FORT LAUDERDALE, Fla. -- Federal prosecutors said Friday they want to meet with once-underage victims of wealthy financier and convicted sex offender Jeffrey Epstein before deciding whether to throw out a decade-old non-prosecution agreement that allowed him to avoid potentially severe penalties.
Prosecutors said in court filings that victim input is essential in deciding how to proceed in the long-running case. The filings came after U.S. District Judge Kenneth Marra ruled in February that prosecutors in the office of then-Miami U.S. Attorney Alex Acosta violated a victims' rights law by not disclosing the Epstein non-prosecution agreement to them.

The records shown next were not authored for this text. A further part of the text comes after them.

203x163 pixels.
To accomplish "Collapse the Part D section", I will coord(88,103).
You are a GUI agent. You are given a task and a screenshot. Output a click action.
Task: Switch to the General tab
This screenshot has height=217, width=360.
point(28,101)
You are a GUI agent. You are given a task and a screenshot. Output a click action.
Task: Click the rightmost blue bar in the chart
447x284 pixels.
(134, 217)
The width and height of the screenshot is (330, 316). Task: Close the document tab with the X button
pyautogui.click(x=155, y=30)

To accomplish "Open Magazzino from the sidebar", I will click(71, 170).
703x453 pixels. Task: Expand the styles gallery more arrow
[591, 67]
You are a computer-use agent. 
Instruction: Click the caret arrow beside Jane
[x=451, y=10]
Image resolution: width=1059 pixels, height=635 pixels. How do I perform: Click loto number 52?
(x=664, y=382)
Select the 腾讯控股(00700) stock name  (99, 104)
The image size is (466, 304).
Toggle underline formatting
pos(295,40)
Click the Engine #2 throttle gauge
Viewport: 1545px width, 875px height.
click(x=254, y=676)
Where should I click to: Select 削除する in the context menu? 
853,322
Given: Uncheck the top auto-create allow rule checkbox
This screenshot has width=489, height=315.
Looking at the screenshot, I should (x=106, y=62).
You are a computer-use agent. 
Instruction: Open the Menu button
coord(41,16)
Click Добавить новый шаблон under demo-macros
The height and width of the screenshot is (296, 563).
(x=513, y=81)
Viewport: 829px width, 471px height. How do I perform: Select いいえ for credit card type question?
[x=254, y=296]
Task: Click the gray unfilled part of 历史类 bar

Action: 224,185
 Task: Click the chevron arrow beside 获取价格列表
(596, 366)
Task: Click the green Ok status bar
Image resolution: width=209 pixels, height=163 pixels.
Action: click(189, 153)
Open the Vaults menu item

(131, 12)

Acosta, who is now President Donald Trump's labor secretary, has defended the agreement as proper after it was criticized by Democrats and victim advocates. The 2008 deal ended a federal investigation that could have landed Epstein in prison for life, instead allowing him to plead guilty to lesser state charges that resulted in a 13-month jail sentence, required financial settlements to dozens of victims and that he register as a sex offender.
Assistant U.S. Attorneys Jill Steinberg and Nathan Kitchens — both from the Atlanta U.S. attorney's office, which was chosen in March by the Justice Department to take over the case — said in court papers that they need at least 60 days to talk with victims before a decision is made on whether to tear up the Epstein deal.
"The victims' views and concerns are critical to inform the government's recommendation of an appropriate remedy, particularly given the sensitive nature of the crime at issue," the prosecutors wrote.
Attorneys for two victims, identified as Jane Doe 1 and Jane Doe 2, countered that prosecutors should be required to announce a proposed remedy for violating their rights to be informed of the Epstein agreement. They have previously said they want the Epstein deal voided, which could again expose him to federal prosecution.
"The government should go first," lawyers Brad Edwards and Jack Scarola wrote in their filing. "After more than 10 years of litigation, the government's suggestion that it should postpone explaining its proposed remedy is a transparent effort to do nothing but cause further delay."
Both sides proposed lengthy schedules for future court filings and action. It will be up to Judge Marra to decide what happens next, but it could take months to resolve.
Epstein, 66, is a wealthy hedge fund manager who once counted as friends former President Bill Clinton, Great Britain's Prince Andrew and Donald Trump, his former Palm Beach, Florida, neighbor.
Court documents show Epstein had a Palm Beach mansion where at least 40 underage girls were brought for what turned into sexual encounters. Authorities say he had female fixers who would look for suitable girls, some local and others recruited from Eastern Europe and other parts of the world.
Epstein also has a home in New York City, a ranch in New Mexico and a private Caribbean island. Some of the girls were brought to those places as well, court documents show.